Diverse or counter-diverse?


Vinteuil said...

SS - While you're pursuing this theme, you might want to check out the career of Amy Beach (a.k.a. Mrs. H.H.A. Beach, 1867-1944).

Despite being born in a time when musically talented women supposedly suffered from appalling discrimination, she seems to have done quite well for herself, and enjoyed pretty much exactly the career that her abilities deserved.

Dennis Dale said...

Re Van Buren's VP's mistress, the late Undercover Blackman:

"She was the hostess at his Kentucky home when [French aristocrat] the Marquis de Lafayette visited,” wrote Lindsey Apple, a retired Georgetown College history professor, in answer to questions from me.

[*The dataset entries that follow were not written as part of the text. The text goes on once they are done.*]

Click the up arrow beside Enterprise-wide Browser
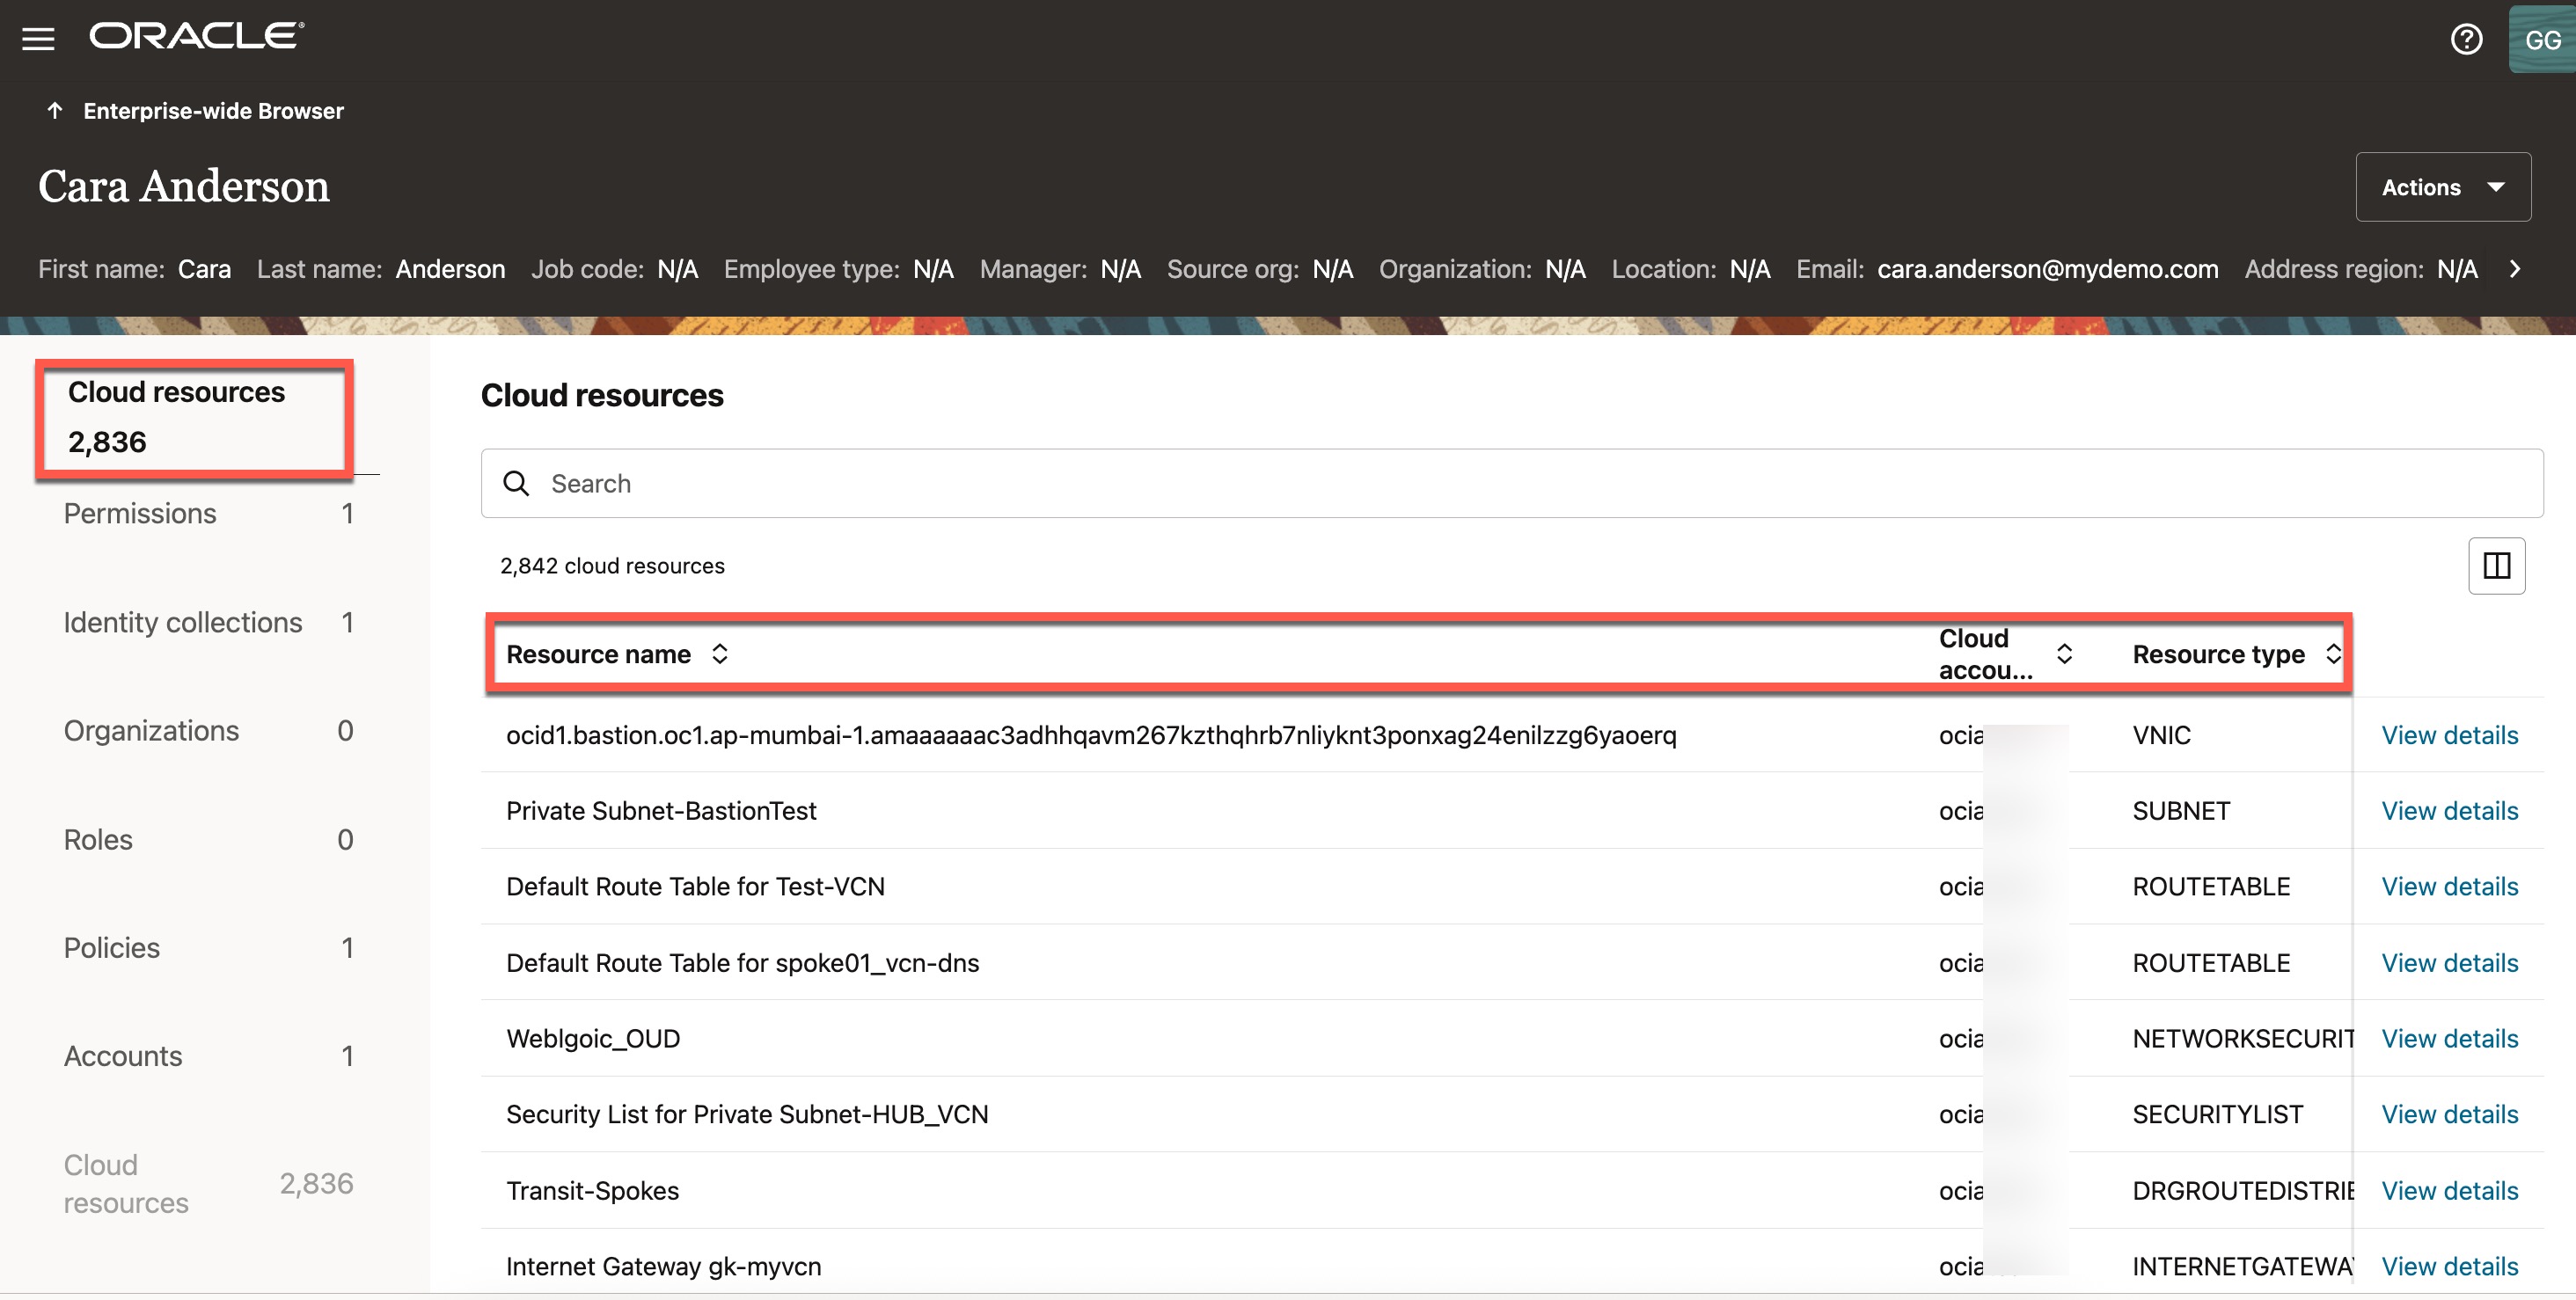point(55,110)
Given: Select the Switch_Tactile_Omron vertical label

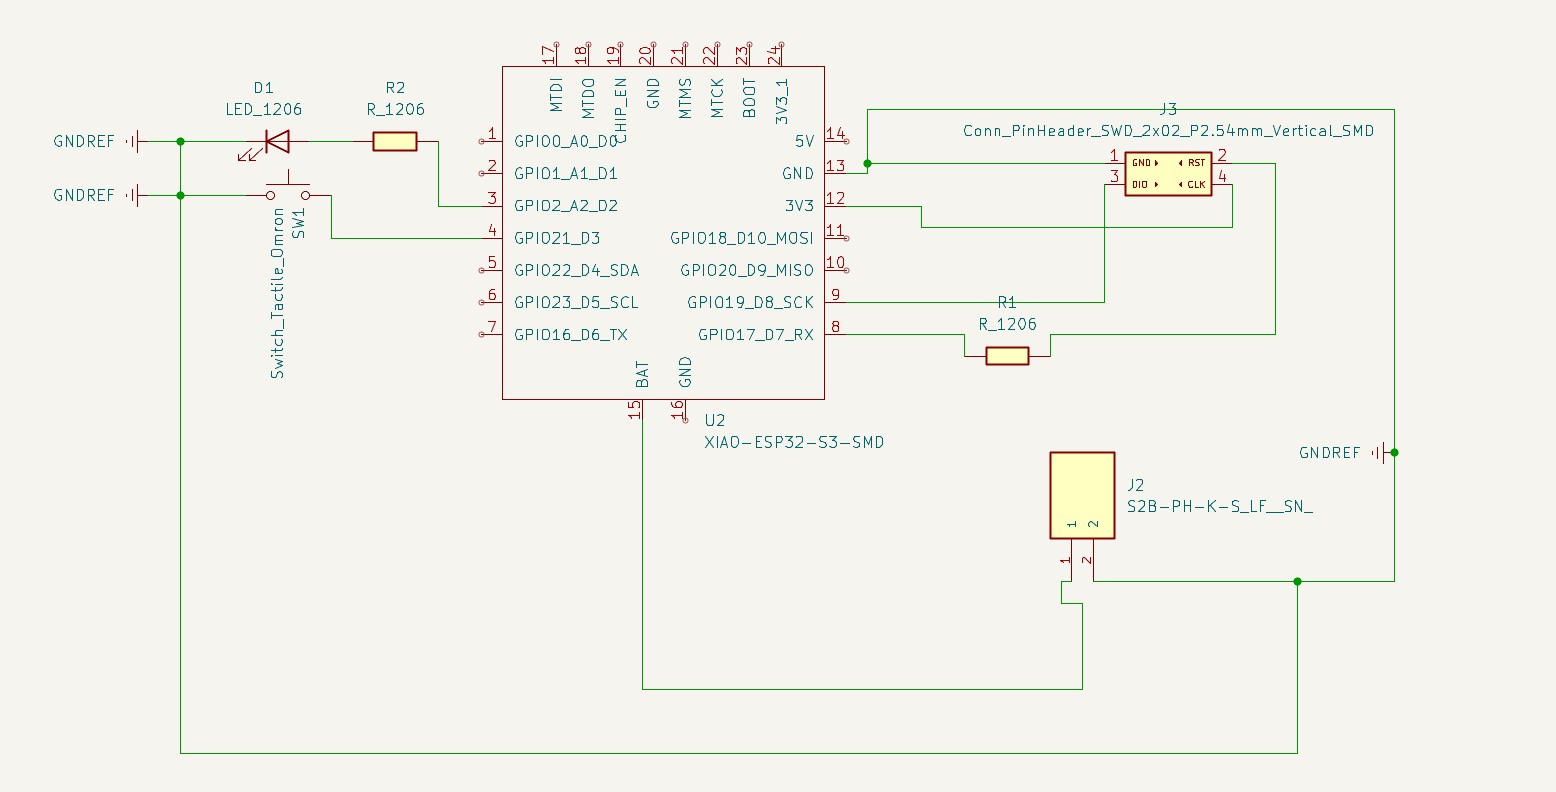Looking at the screenshot, I should pyautogui.click(x=278, y=293).
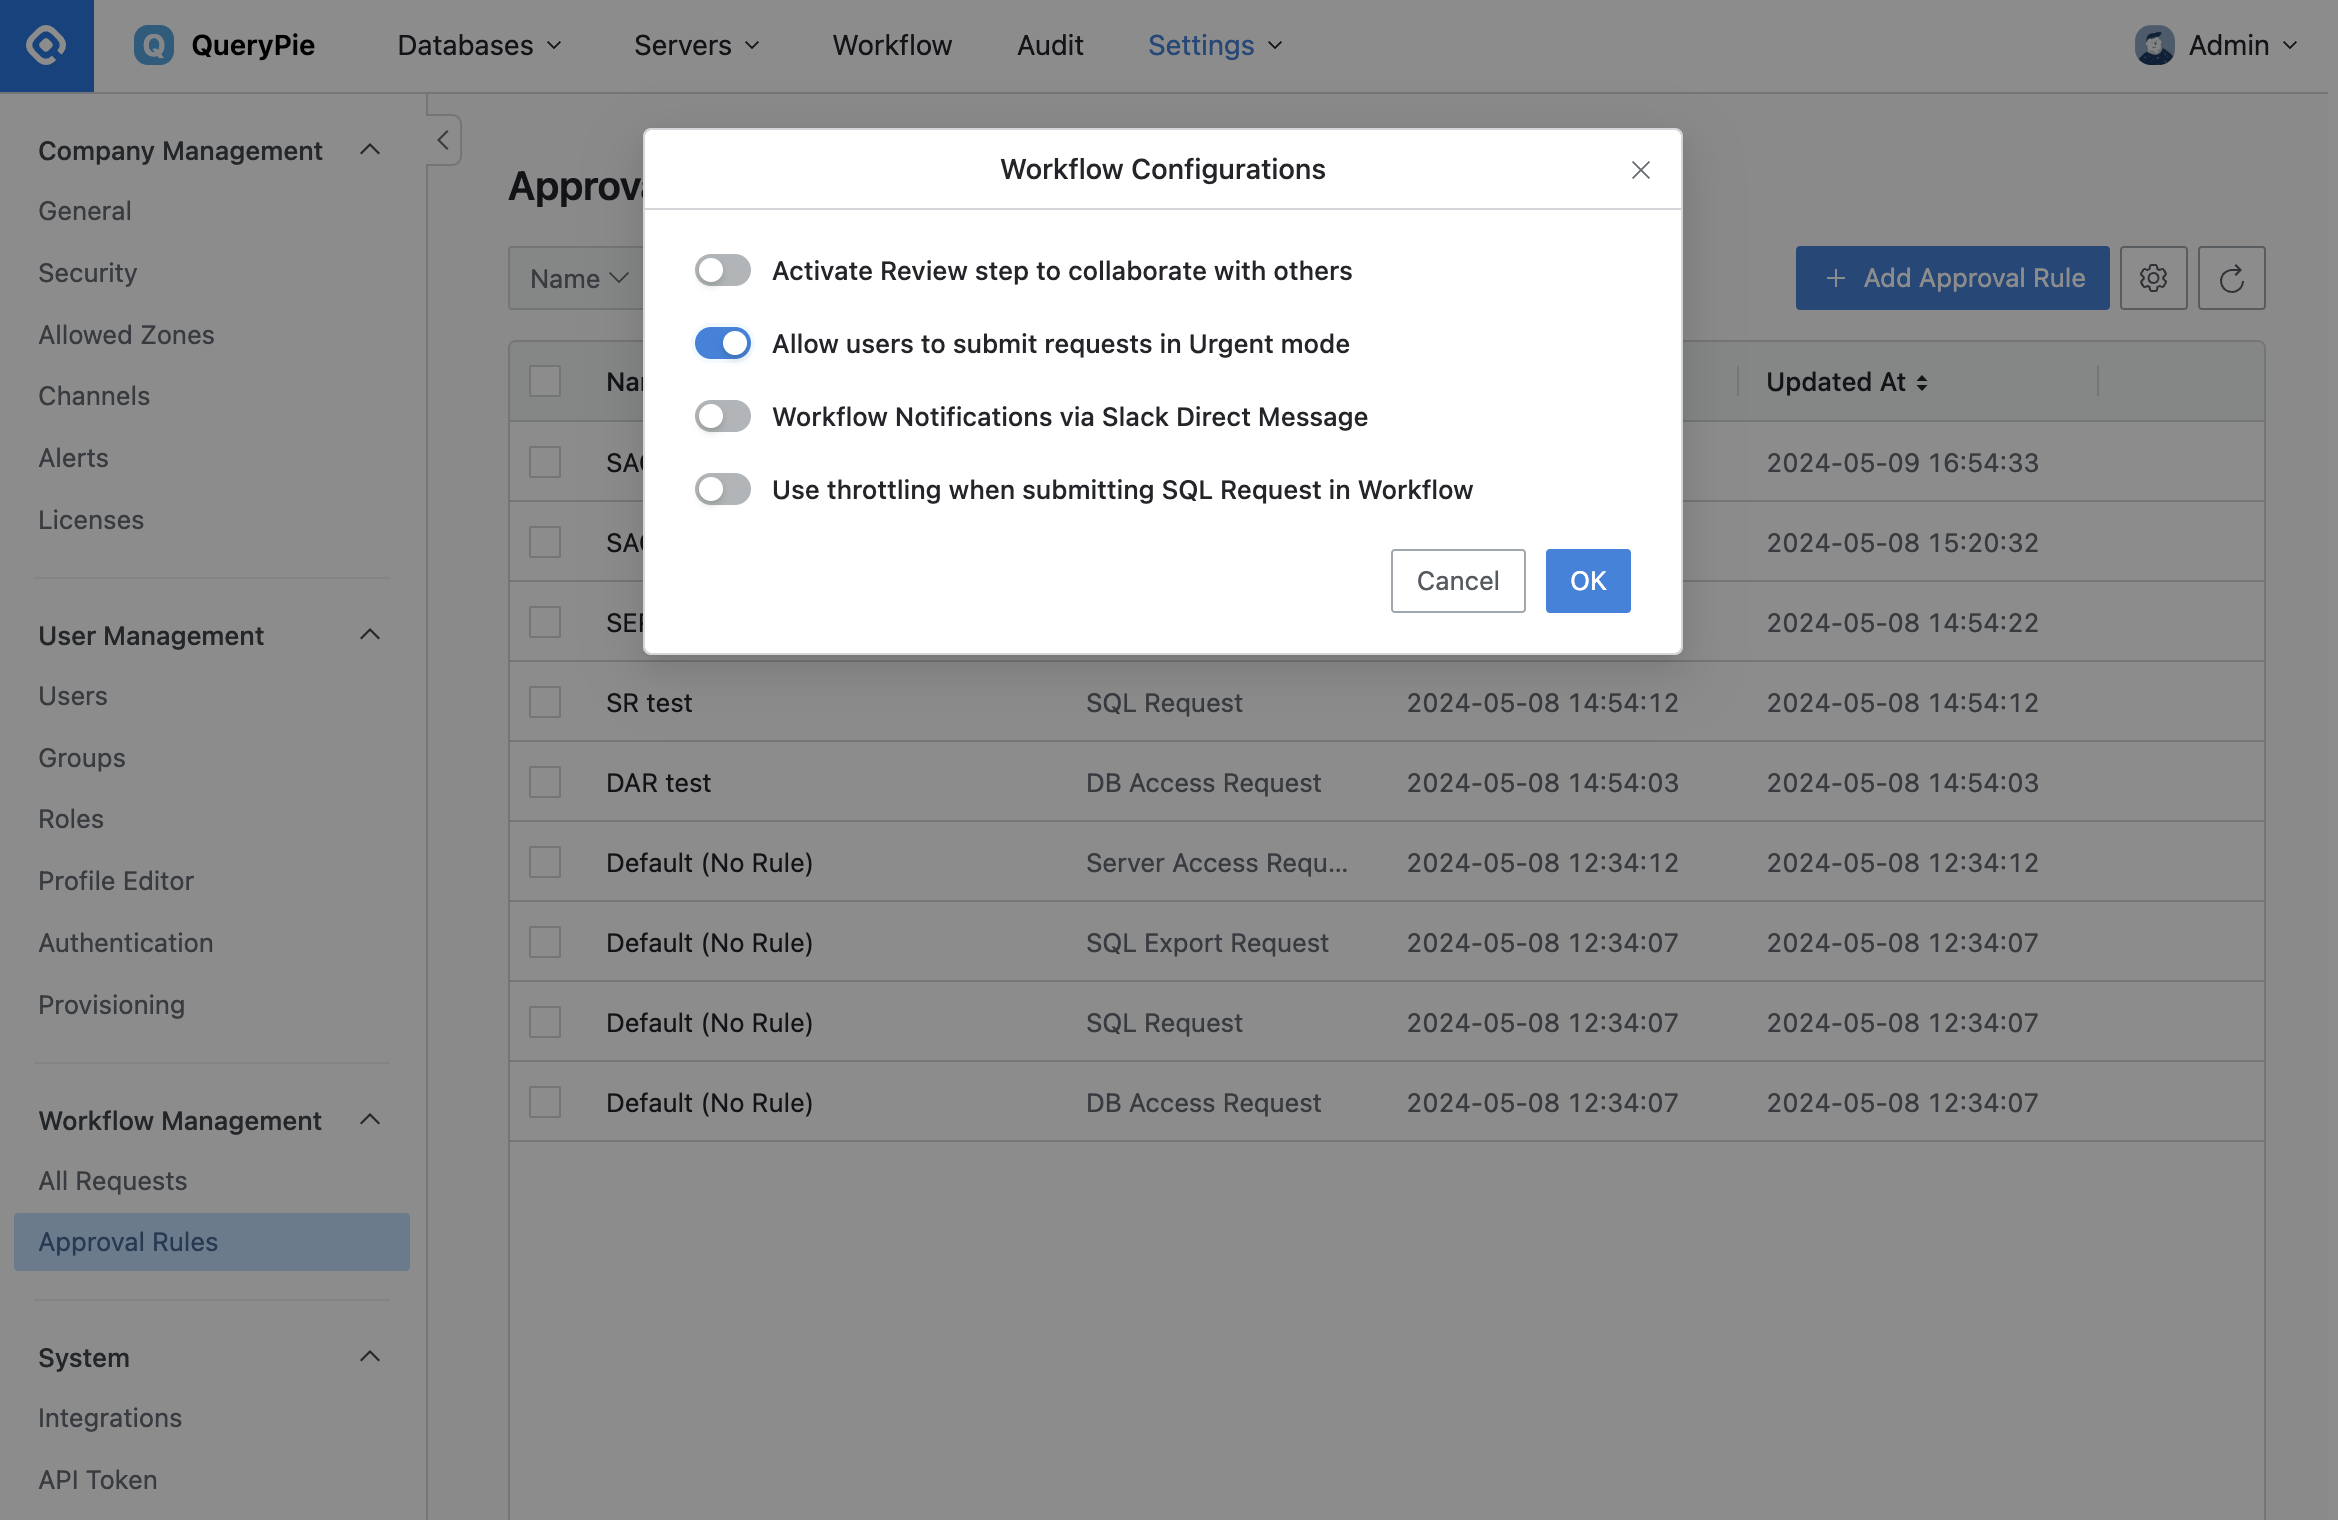
Task: Click the QueryPie logo icon
Action: pyautogui.click(x=153, y=45)
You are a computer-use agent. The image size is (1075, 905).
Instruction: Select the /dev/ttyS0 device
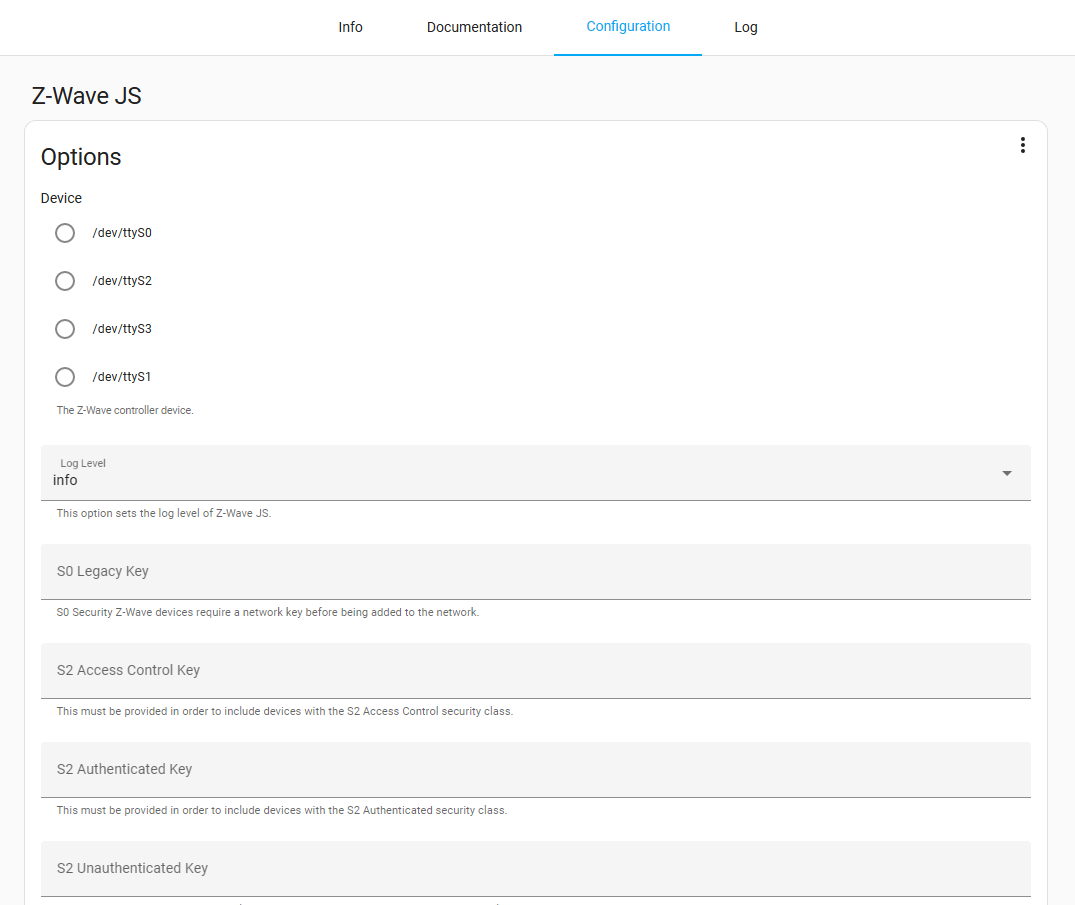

Evidently Julia Chinn was one-eighths black (i.e., she had one black great-grandparent). She was described as a “mulatto” but she was, more precisely, an “octoroon.”

Anonymous said...

For decades Hollywood mythologized Indians. John Wayne and actors of that period were constantly lecturing the largely white movie-going audience on screen about the how noble the red man was.

Y'all need to check out Longmire.

It's like Breaking-Bad-Lite for all of MacWhiskey's nice white ladies who aren't quite yet ready for exploding tortoises.